**PAGE:**
= = = = = = =

In the fourth part of mid-day’s examination of issues affecting the Bandra-Kurla Complex, employees at corporate offices in the area highlight the lack of affordable eating options
A matter as simple as daily lunch has become a matter of concern for office-goers at the Bandra-Kurla Complex, since the restaurants and eateries there are not affordable. With the limited number of options to choose from, employees have to resort to eating at roadside stalls, an unsafe and unhealthy prospect, especially during the monsoon.
MMRDA says the urban plaza at BKC (right) will be ready within three months. The plaza will have restaurants and shops to cater to the needs of people
BKC has several multi-national and government companies, along with residential colonies. There are two five-star hotels, a food court near MMRDA’s office and some standalone restaurants in BKC. But, employees feel these joints blow a hole in their pockets. Abhinav Vagal, a media professional, said, “There is a need for more food courts and restaurants that are affordable. The restaurants at the food court are expensive.”

= = = = = = =

**RECORDS SHOWN:**
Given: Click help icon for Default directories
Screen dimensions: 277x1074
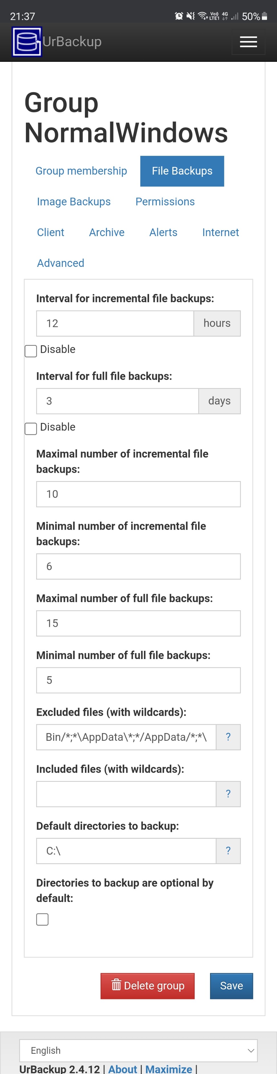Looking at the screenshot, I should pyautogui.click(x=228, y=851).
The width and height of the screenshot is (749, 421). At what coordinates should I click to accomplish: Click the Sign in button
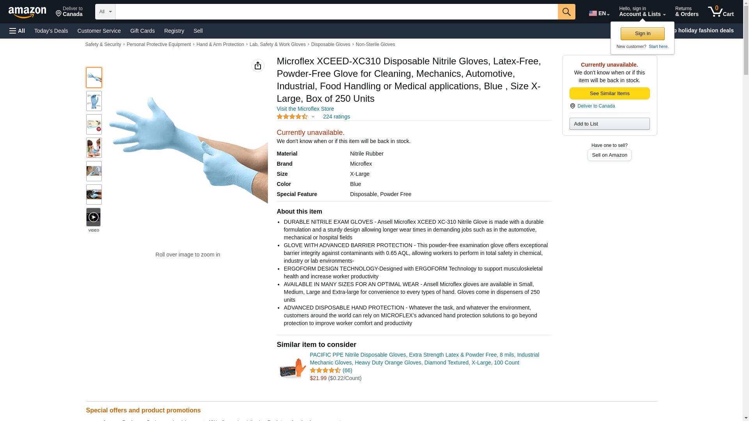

= = = = = = =

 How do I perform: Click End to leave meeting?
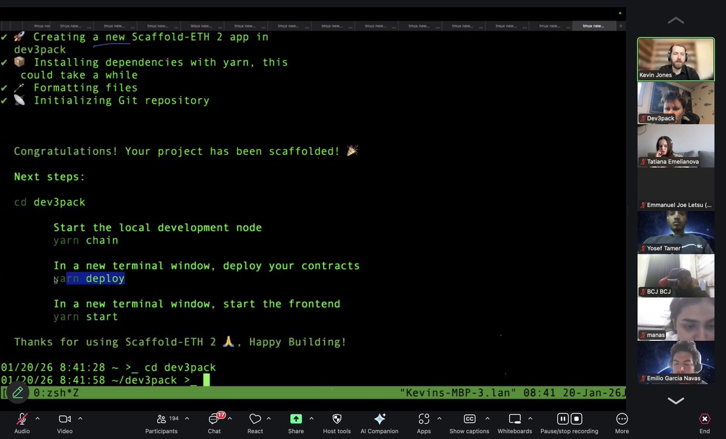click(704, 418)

= = = = = = =

**EXERCISE DESCRIPTION:** Reproduce everything from "In the fourth" down to "during the monsoon." in the article above on lunch options at the Bandra-Kurla Complex.

**RESULT FOR THIS EXERCISE:**
In the fourth part of mid-day’s examination of issues affecting the Bandra-Kurla Complex, employees at corporate offices in the area highlight the lack of affordable eating options
A matter as simple as daily lunch has become a matter of concern for office-goers at the Bandra-Kurla Complex, since the restaurants and eateries there are not affordable. With the limited number of options to choose from, employees have to resort to eating at roadside stalls, an unsafe and unhealthy prospect, especially during the monsoon.